This is the proper analogy to the redefinition of marriage. Of course,
this analogy is not asserting that gay people are somehow less human or
a different species, but rather that revisionist definitions of marriage
are as confused as Dan and Susie's revisionist definition of children.
The traditionalist claim is not primarily that same-sex marriage is a
bad idea, but that it is a nonsensical idea--an impossibility--just as a
"pet (i.e., animal) child" is an impossibility. Since marriage
necessarily requires sexual complementarity, to speak of "homosexual
marriage," "gay marriage," or "same-sex marriage," is a contradiction in
terms. It is akin to talking about square triangles, married bachelors,
or monogamous throuples. It is unintelligible. Any society that believes
it is possible to have "married bachelor" as a relational status with
legal protection and congruent civil rights would rightly be declared
delusional; so it is with "same-sex marriage."
Natural Rights and Civil Rights
How does this relate to the civil rights debate? Civil rights come in
two forms. The first are pre-political, natural rights that governments
recognize and codify as law, such as the inalienable rights mentioned in
the Declaration of Independence and Bill of Rights. These rights are
naturally occurring, God-given, and innumerable. They are known as
negative rights because they place obligations of non-interference upon
everyone else. In this case the civil right is a moral imperative that
flows from the natural right.
The second kind of civil rights come from civil law. In America, this
includes the rights to vote, to trial by jury, to the standard of
reasonable doubt, etc. These rights are not naturally occurring,
innumerable, or provided by God, as they only obtain through social
contracts and government legislation. They are not universal, but can
vary from country to country and over time. It also means that changing
these rights is not immoral (although usually imprudent). These kinds of
civil rights are known as positive rights because they place obligations
of provision upon certain parties. In this case the civil right is
created when the positive right comes into existence via human effort.

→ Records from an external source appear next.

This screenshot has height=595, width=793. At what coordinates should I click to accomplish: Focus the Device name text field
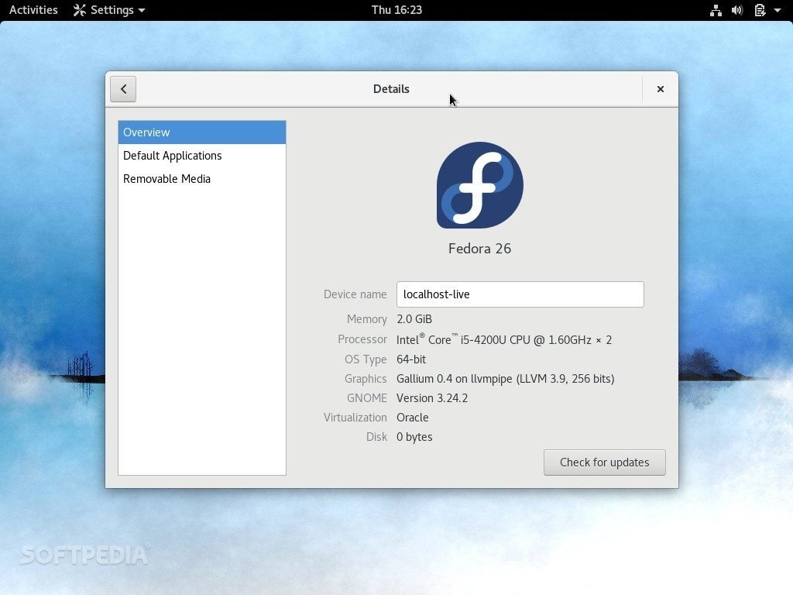tap(520, 294)
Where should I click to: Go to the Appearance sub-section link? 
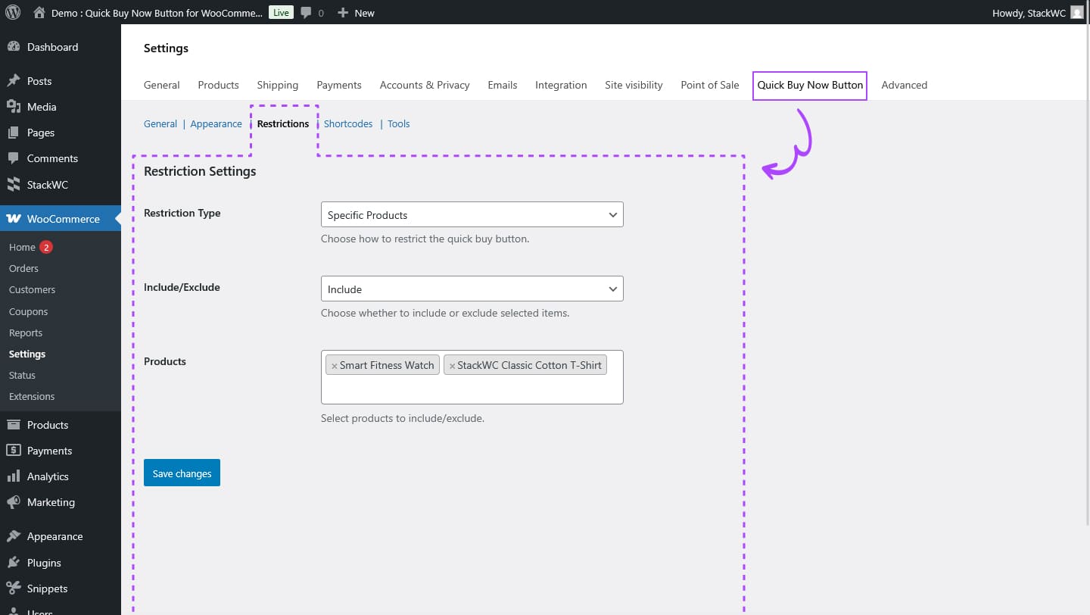click(x=216, y=124)
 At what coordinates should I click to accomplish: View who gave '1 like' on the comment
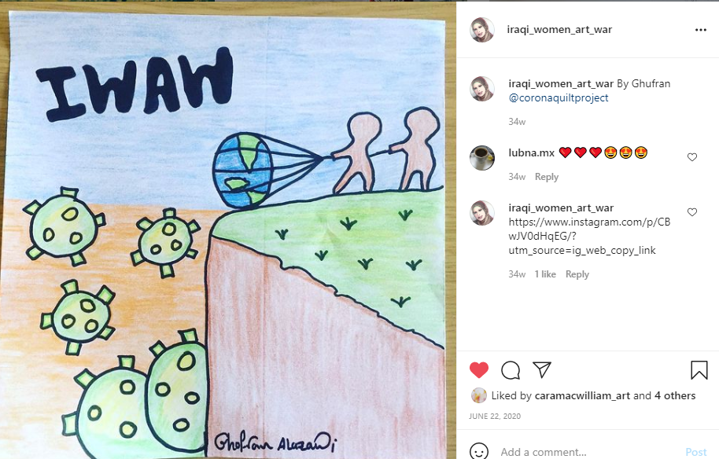coord(544,274)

Civil Rights and Same-Sex Marriage
Although debated, marriage is the former kind: a natural, pre-political
right that is part of the created order. Therefore, the civil right to
marriage depends on marriage as a naturally occurring, negative right.
Since marriage did not come into existence through social contract or
legislation (i.e., positive rights), governments and courts cannot
redefine either marriage or the civil right to it.

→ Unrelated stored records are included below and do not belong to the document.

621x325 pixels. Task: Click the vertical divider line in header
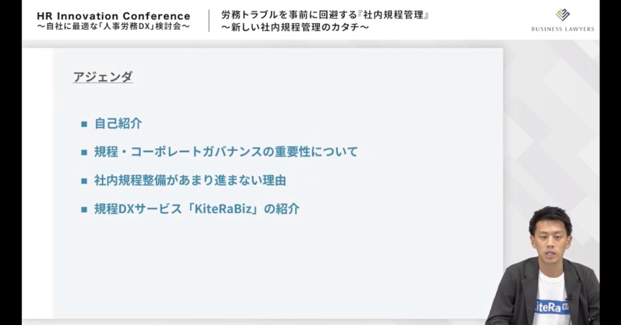pyautogui.click(x=209, y=20)
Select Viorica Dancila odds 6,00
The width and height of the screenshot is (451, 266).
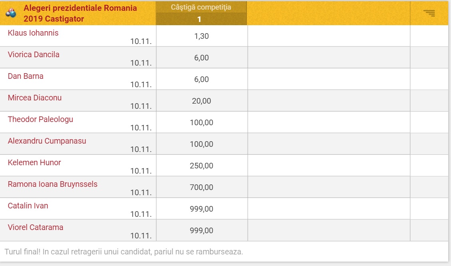tap(201, 58)
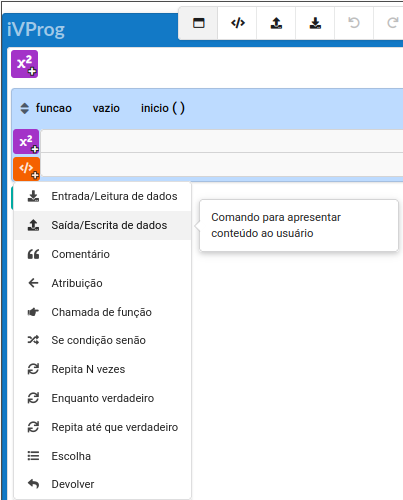Switch to textual code view icon
The width and height of the screenshot is (403, 500).
coord(238,23)
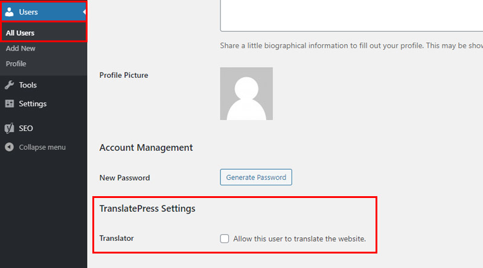Click the Users menu label

(28, 12)
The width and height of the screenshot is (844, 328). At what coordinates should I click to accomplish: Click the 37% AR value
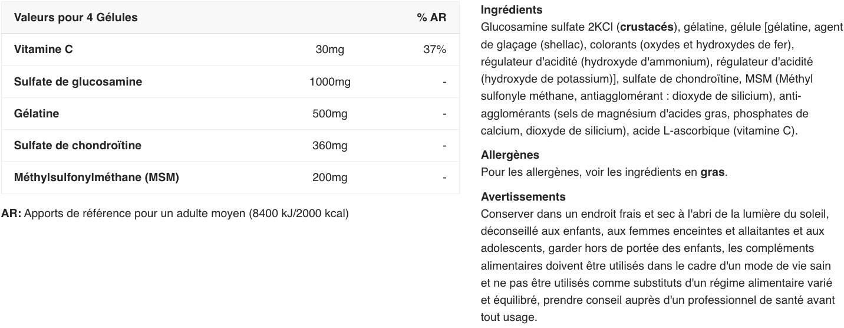click(435, 50)
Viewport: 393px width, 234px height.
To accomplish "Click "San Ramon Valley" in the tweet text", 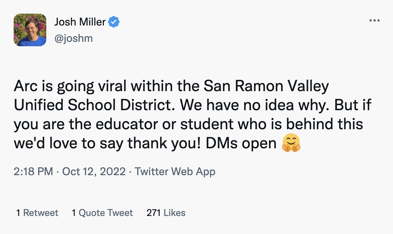I will 266,87.
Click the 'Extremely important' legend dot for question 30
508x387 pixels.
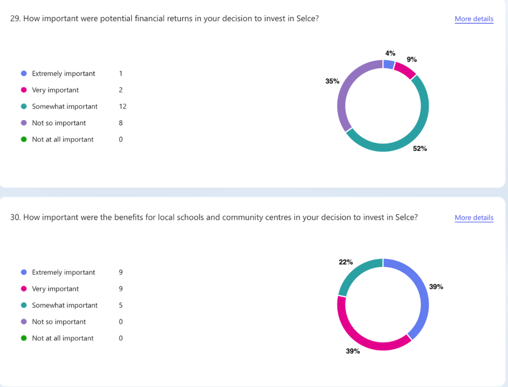pyautogui.click(x=22, y=272)
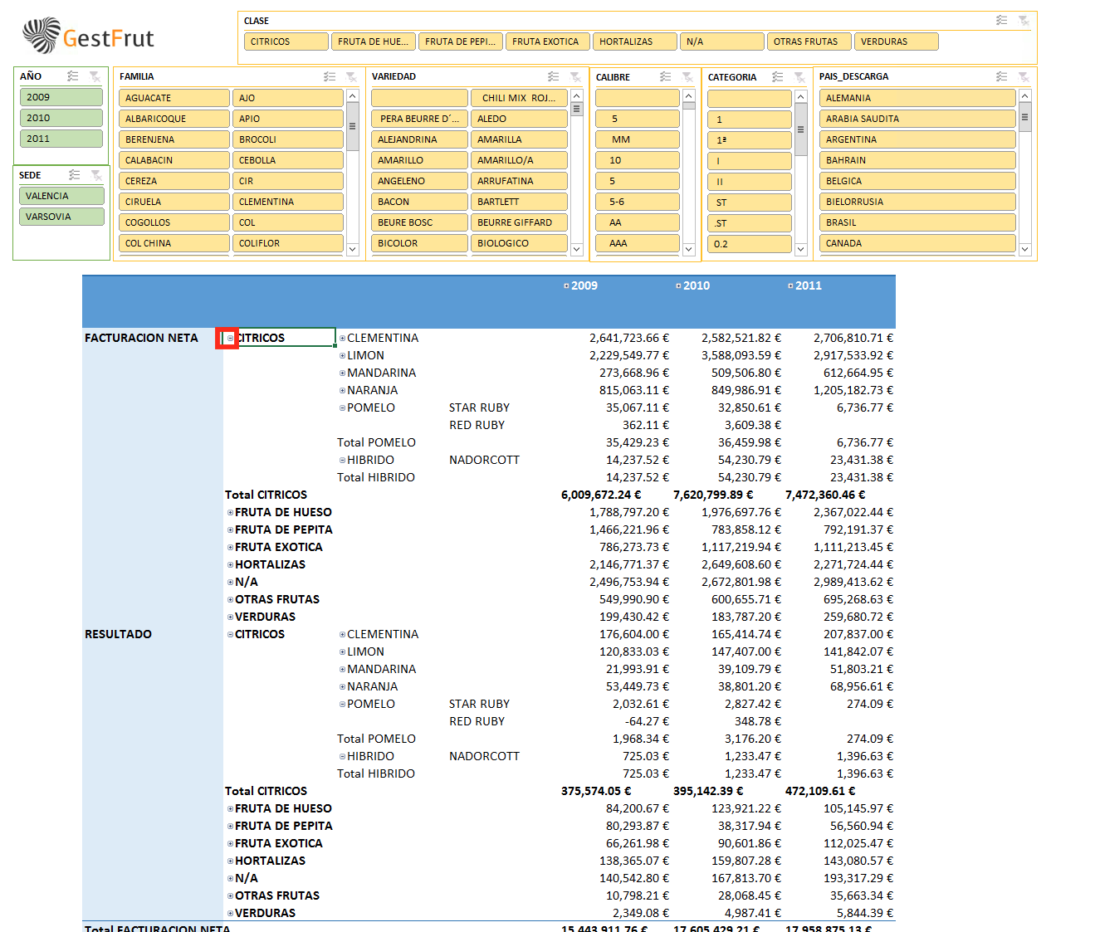Enable multi-select in the PAIS_DESCARGA slicer
Screen dimensions: 1095x932
(x=1001, y=76)
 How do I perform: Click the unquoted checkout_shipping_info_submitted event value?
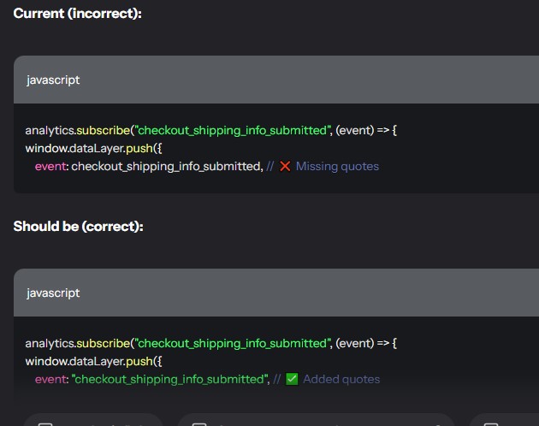point(166,166)
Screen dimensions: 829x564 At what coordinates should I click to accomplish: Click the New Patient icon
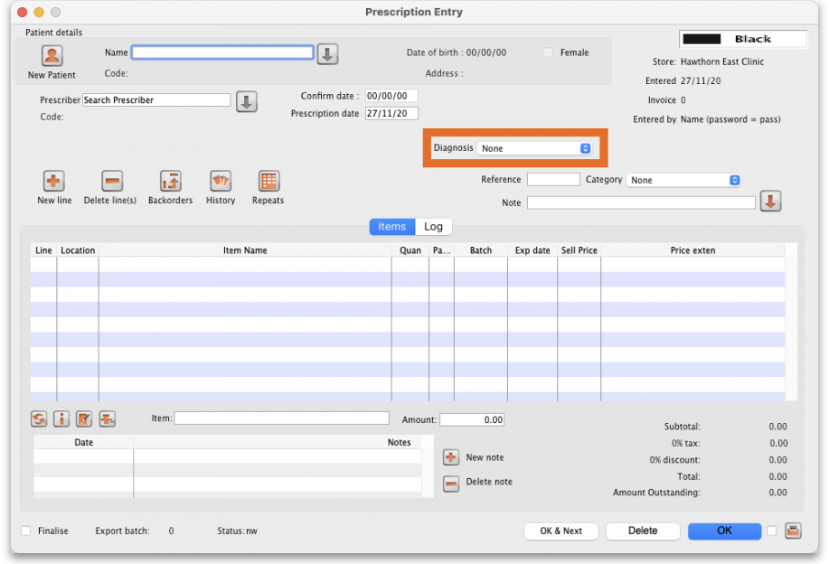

"Same-sex marriage" is a contradiction in terms, and one cannot have a
civil right to a contradiction. Just as there is no civil right to being
a "married bachelor," so there is no civil right to a "same-sex
marriage" because such a thing does not and cannot exist--despite
beliefs to the contrary. One can be granted the freedom to believe in
illusory relationships, but in no case does one have the moral right to
impose these false beliefs on the rest of society and use the strong arm
of governments or courts to reshape the culture accordingly.
In fact, just the opposite is true. Every government has the duty to
correctly discern truth and then to craft laws, customs, and values
according to those truths. While pluralistic societies should allow for
differing beliefs and lifestyles, under no circumstance does this excuse
the government from its duty to adhere to reality within its legitimate
domains of authority--one of which is marriage.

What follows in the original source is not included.